[Input material — start]

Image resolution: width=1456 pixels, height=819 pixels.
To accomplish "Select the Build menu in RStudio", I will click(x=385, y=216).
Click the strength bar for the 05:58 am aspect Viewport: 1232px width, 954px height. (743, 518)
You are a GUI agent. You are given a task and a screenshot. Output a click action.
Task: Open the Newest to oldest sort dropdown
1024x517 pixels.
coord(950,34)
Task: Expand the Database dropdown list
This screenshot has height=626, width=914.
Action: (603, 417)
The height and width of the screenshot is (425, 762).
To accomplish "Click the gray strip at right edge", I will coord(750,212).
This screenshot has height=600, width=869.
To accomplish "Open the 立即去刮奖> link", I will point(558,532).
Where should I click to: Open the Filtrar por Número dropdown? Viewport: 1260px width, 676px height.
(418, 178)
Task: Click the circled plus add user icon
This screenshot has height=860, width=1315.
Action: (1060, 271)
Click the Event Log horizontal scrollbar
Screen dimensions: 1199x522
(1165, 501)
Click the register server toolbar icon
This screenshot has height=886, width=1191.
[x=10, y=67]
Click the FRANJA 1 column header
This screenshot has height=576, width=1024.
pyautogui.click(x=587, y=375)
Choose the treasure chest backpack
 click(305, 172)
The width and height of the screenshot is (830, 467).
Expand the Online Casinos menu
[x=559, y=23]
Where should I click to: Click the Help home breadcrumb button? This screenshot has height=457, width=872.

[Input material — finish]

#### What is being asked
Every record above should be written out exactly.

#### Response
Image resolution: width=1456 pixels, height=819 pixels.
To accomplish "Select the Build menu in RStudio", I will click(x=385, y=216).
Click the strength bar for the 05:58 am aspect Viewport: 1232px width, 954px height. (743, 518)
You are a GUI agent. You are given a task and a screenshot. Output a click action.
Task: Open the Newest to oldest sort dropdown
1024x517 pixels.
coord(950,34)
Task: Expand the Database dropdown list
This screenshot has height=626, width=914.
Action: (603, 417)
The height and width of the screenshot is (425, 762).
To accomplish "Click the gray strip at right edge", I will coord(750,212).
This screenshot has height=600, width=869.
To accomplish "Open the 立即去刮奖> link", I will point(558,532).
Where should I click to: Open the Filtrar por Número dropdown? Viewport: 1260px width, 676px height.
(418, 178)
Task: Click the circled plus add user icon
This screenshot has height=860, width=1315.
Action: (1060, 271)
Click the Event Log horizontal scrollbar
Screen dimensions: 1199x522
(1165, 501)
Click the register server toolbar icon
This screenshot has height=886, width=1191.
[x=10, y=67]
Click the FRANJA 1 column header
This screenshot has height=576, width=1024.
pyautogui.click(x=587, y=375)
Choose the treasure chest backpack
 click(305, 172)
The width and height of the screenshot is (830, 467).
Expand the Online Casinos menu
[x=559, y=23]
Where should I click to: Click the Help home breadcrumb button? This screenshot has height=457, width=872.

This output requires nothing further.